Em caso de morte de um dos membros do casal, o companheiro sobrevivo poderá ausentar-se do trabalho durante 5 dias, sem perda de salário. Ainda em caso de morte, o sobrevivo tem direito a subsídio por morte e pensão de sobrevivência, desde que faça prova em tribunal de que satisfaz as condições exigidas para as uniões de facto. Porém não é herdeiro do companheiro falecido. Para que haja direito a herança, é preciso haver testamento.
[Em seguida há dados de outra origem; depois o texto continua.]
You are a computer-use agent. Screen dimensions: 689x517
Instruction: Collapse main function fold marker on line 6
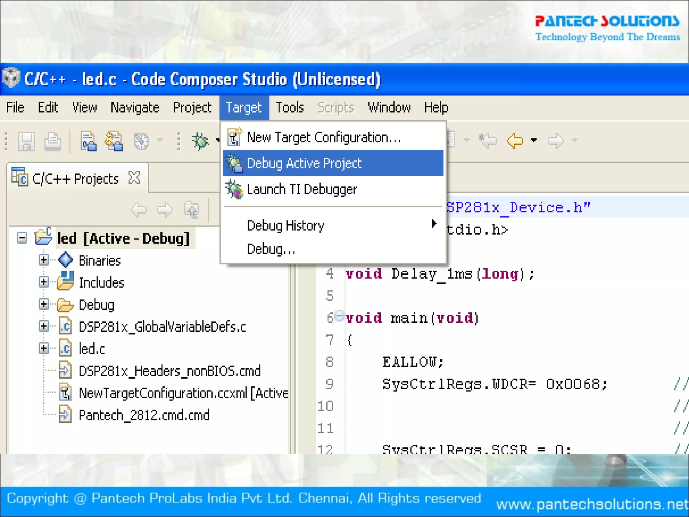[339, 315]
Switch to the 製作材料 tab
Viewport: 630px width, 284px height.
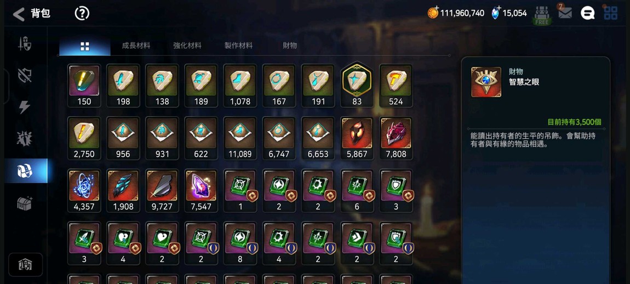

Caso não haja testamento é ainda possível receber uma pensão de alimentos, tendo para o efeito de desencadear os meios legais ao seu dispor, aconselhando-se a consulta de um advogado.
Poder paternal
Os direitos e deveres em relação aos filhos é exercido por ambos os pais e, em caso de separação, será o tribunal a decidir a guarda caso os pais não cheguem a um acordo. O juiz levará em consideração, antes de mais, o interesse dos filhos. Serão ainda levadas em conta a situação económica e social de cada um dos pais, bem como a sua conduta moral. O progenitor que não ficar com as crianças poderá contribuir com uma pensão de alimentos para o sustento dos filhos.
Tendo em conta que alguns casais não se sentem completamente à vontade, ou não desejam, dar o passo do casamento, optar por este modo de vida em conjunto parece ser uma solução cada vez mais viável.